Crítica sobre o filme "Dias de Nitezsche em Turim":

Eron Duarte Fagundes
Dias de Nitezsche em Turim Por Eron Duarte Fagundes
| Data: 07/07/2004

As inquietações formais do realizador brasileiro Júlio Bressane têm dividido os analistas do cinema nacional. Suas abstrações estéticas estão sempre além da linha de gol dos padrões habituais do cinema.

Em Dias de Nitezsche em Turim (2001) Bressane constrói um cinema cerebral-intelectual que busca visitar a mente do filósofo alemão Friedrich Nietzsche em sua passagem (já quarentão) pela cidade italiana de Turim. Trata-se da época mais demente da vida de Nietzsche, que legou à humanidade uma obra filosófica perturbadora e transgressora. As loucuras cinematográficas de Bressane buscam na literatura de Nietzsche um correspondente estético. O texto do pensador germânico derrama-se, em off, pelas imagens do filme, que vão do rigoroso 35 mm ao granulado vídeo passando pela instabilidade amadorística do Super-8; movimentos desfocados e a mistura de um certo rigor com algum amadorismo formal criam um mosaico barroco que Bressane orquestra com seu brilho inventivo.
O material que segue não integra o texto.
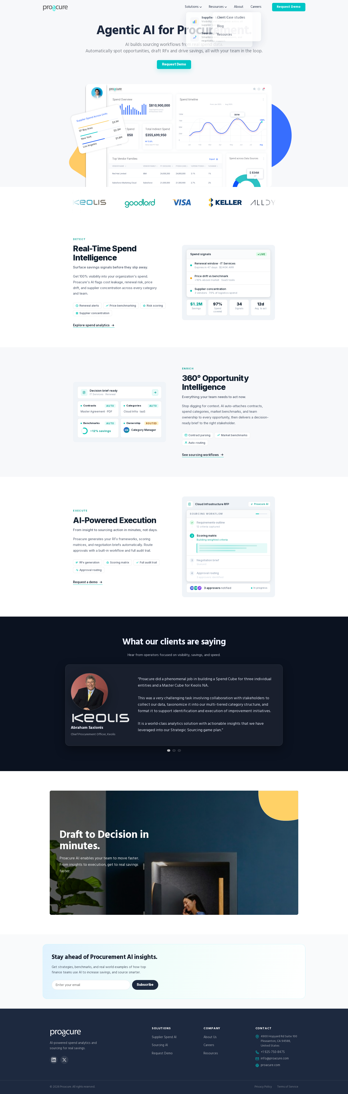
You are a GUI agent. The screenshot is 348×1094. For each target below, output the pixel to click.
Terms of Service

A fusão da palavra com a imagem no filme de Bressane não chega ao deslumbramento hipnótico de Wittgenstein (1995), do inglês Derek Jarman, e que é um dos mais belos trabalhos de cinema dos anos 90. Mesmo assim, um Bressane, com toda a irregularidade, ativa um cérebro cinematográfico de um espectador adormecido no lugar-comum. É bom lembrar igualmente que Júlio Bressane foi um dos objetos de análise da obra-prima O vôo dos anjos (1990), ensaio de Jean-Claude Bernardet; Bressane é considerado pelo poeta e ensaísta Haroldo de Campos o maior cineasta brasileiro de hoje (entrevista concedida ao jornalista gaúcho Juremir Machado da Silva e introduzida em seu livro O pensamento do fim do século, 1993).